╭──
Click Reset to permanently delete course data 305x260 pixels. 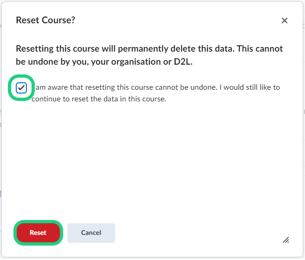pos(38,233)
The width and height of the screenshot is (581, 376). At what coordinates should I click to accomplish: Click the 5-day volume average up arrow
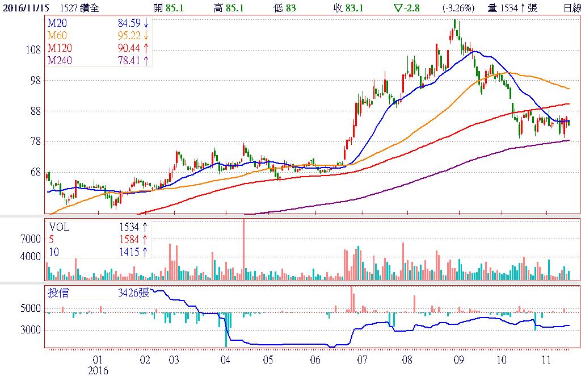pos(145,239)
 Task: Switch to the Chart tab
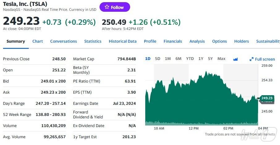point(38,41)
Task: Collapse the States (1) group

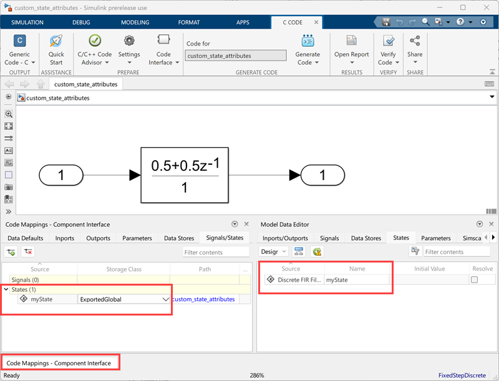Action: pyautogui.click(x=6, y=289)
╰──
Return verbatim every line from the line containing "The width and" to the last line of the entries above, inclusive, and leave out the pictures.

- [Solved problem]:
The width and height of the screenshot is (581, 376). At what coordinates should I click to accomplish: Click the 5-day volume average up arrow
pos(145,239)
 Task: Switch to the Chart tab
point(38,41)
Task: Collapse the States (1) group

Action: pyautogui.click(x=6, y=289)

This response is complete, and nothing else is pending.